*Your task*.
Every line below between the one holding "Screen dimensions: 538x303" and the one holding "Task: Switch to the Console panel", inclusive, should be copied exactly, and no other line.

*Data to use*.
== Segment start ==

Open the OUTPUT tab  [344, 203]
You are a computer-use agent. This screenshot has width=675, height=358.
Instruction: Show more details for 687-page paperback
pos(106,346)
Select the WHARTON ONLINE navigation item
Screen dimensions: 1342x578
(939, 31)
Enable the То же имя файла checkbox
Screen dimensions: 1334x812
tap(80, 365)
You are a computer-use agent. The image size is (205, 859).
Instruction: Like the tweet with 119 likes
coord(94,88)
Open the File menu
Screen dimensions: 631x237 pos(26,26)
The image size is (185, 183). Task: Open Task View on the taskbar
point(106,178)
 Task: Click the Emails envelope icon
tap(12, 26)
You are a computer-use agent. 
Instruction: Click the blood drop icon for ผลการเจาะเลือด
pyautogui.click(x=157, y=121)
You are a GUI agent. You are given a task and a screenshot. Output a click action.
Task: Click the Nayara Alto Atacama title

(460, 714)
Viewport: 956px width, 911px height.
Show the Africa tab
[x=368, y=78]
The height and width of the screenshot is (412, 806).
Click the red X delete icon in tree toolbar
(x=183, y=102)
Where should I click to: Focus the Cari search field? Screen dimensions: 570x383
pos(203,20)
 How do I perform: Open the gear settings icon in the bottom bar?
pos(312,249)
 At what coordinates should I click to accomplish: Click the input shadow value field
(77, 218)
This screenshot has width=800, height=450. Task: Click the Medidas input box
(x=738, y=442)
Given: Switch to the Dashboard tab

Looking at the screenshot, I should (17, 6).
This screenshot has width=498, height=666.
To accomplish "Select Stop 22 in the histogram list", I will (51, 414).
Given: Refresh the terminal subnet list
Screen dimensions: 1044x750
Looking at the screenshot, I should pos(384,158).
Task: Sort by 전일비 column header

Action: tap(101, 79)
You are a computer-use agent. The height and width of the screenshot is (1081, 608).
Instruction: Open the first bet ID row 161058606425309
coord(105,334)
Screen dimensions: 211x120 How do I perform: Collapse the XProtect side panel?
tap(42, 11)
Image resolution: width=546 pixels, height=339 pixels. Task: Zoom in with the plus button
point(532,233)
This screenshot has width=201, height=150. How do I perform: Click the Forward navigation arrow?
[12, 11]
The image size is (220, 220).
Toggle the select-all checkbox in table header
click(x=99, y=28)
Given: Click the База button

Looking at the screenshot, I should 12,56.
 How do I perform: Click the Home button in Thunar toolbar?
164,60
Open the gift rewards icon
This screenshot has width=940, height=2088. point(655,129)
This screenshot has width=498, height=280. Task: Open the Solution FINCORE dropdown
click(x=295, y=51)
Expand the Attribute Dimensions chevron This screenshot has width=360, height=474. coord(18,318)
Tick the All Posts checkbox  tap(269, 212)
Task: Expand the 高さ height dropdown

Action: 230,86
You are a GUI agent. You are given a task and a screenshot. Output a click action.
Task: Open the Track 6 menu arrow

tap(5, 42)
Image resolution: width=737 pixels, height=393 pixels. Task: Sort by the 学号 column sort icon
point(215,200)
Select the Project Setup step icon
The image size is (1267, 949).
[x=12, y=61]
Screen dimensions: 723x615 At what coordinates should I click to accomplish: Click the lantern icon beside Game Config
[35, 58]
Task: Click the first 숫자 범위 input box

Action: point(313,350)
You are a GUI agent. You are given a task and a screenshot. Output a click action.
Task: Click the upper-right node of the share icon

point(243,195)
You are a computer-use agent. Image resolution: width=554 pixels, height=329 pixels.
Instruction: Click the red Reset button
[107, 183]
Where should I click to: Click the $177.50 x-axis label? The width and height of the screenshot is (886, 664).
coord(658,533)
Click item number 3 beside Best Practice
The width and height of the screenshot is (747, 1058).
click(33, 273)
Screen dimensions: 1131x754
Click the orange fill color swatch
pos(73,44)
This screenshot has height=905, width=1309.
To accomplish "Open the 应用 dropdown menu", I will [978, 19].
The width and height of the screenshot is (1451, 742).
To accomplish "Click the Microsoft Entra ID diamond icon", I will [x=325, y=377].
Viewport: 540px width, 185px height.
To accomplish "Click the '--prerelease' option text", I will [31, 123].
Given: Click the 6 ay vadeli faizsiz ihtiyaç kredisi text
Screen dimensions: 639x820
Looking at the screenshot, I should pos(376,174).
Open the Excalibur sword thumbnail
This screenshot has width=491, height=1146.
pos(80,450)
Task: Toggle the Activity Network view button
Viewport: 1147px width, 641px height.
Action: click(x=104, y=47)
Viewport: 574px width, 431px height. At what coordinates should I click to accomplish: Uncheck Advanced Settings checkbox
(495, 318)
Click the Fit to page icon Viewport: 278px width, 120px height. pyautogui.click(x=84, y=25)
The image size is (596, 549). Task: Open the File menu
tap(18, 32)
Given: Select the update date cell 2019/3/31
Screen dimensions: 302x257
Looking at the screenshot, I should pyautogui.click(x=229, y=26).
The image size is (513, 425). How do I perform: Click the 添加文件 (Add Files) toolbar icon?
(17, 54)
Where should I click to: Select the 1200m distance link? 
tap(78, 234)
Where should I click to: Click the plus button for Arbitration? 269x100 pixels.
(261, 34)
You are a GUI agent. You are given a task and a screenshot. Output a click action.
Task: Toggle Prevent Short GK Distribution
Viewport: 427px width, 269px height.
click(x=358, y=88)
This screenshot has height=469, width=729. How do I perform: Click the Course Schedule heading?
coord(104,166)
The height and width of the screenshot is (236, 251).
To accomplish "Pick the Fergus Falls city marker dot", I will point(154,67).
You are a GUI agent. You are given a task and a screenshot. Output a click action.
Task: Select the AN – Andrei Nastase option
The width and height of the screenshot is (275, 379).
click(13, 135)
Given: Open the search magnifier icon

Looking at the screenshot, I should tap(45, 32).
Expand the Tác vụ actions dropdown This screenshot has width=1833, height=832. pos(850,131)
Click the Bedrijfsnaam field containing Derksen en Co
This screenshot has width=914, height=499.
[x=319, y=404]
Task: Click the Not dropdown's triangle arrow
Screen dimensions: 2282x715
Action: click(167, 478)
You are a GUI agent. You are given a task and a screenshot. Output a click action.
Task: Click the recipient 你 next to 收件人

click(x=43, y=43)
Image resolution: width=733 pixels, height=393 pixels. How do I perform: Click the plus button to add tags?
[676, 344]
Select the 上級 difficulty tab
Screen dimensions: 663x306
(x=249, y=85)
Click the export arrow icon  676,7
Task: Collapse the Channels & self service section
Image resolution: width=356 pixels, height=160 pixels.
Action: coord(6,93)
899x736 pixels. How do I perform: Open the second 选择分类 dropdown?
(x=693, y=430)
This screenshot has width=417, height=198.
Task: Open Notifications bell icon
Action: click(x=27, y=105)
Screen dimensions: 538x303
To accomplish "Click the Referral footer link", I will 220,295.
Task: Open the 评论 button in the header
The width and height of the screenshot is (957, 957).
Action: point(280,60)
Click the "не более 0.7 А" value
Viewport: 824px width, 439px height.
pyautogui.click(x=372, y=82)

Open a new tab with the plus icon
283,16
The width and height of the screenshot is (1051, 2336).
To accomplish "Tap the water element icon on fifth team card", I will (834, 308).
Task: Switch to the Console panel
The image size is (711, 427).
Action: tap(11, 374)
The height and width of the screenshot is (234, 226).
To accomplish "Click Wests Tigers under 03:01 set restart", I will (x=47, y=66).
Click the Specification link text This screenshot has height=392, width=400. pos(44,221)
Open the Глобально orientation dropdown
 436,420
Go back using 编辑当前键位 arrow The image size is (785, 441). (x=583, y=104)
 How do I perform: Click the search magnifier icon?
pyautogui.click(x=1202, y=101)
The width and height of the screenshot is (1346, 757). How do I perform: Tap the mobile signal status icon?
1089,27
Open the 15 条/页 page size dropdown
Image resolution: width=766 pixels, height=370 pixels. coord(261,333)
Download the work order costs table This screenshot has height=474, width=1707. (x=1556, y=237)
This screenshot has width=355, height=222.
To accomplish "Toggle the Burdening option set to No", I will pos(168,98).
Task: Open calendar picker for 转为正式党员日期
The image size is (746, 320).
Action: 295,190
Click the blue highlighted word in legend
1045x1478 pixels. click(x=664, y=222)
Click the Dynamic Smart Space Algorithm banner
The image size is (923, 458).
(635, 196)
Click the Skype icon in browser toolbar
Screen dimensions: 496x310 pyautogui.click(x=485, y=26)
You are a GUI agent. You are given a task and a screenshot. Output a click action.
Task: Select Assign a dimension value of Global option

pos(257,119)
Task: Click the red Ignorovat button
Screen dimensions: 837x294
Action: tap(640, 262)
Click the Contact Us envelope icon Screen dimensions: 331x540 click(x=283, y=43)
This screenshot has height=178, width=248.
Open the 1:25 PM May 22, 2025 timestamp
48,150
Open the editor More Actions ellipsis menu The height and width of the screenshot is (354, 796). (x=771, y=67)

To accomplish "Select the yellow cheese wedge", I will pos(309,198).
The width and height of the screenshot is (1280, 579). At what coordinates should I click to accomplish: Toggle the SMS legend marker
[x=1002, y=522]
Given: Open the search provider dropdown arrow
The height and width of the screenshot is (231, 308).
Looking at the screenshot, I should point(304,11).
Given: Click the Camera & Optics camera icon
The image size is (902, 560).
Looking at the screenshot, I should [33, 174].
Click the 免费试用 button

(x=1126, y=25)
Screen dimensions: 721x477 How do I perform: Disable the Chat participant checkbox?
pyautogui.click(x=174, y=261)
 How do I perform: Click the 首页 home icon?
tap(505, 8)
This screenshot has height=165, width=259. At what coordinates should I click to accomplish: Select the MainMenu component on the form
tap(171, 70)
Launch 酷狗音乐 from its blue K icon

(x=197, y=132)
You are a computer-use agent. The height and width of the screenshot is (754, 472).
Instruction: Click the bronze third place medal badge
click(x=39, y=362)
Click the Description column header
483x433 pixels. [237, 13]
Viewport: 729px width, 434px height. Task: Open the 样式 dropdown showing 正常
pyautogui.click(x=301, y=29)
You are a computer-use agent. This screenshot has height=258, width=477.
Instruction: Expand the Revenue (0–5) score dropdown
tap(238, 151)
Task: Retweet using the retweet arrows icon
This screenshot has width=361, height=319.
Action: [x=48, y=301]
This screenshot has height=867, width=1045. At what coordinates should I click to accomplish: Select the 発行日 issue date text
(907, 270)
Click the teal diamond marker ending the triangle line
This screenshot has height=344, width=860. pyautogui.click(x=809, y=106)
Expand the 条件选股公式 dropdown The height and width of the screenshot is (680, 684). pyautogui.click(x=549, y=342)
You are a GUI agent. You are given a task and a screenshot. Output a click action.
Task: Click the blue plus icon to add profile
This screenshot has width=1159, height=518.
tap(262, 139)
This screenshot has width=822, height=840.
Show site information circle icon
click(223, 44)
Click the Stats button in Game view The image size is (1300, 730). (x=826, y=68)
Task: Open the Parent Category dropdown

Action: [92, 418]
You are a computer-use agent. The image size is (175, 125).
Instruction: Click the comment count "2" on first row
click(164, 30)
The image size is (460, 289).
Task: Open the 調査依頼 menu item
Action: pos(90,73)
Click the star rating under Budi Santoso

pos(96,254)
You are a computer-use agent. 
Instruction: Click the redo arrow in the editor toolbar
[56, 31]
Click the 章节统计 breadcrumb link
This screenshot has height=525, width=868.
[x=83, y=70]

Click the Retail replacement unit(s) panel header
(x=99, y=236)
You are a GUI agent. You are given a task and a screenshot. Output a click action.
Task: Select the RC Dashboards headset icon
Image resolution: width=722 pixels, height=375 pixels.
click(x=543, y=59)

== Segment end ==

*Output of the task*.
Screen dimensions: 538x303
To accomplish "Click the Referral footer link", I will 220,295.
Task: Open the 评论 button in the header
The width and height of the screenshot is (957, 957).
Action: point(280,60)
Click the "не более 0.7 А" value
Viewport: 824px width, 439px height.
pyautogui.click(x=372, y=82)

Open a new tab with the plus icon
283,16
The width and height of the screenshot is (1051, 2336).
To accomplish "Tap the water element icon on fifth team card", I will (834, 308).
Task: Switch to the Console panel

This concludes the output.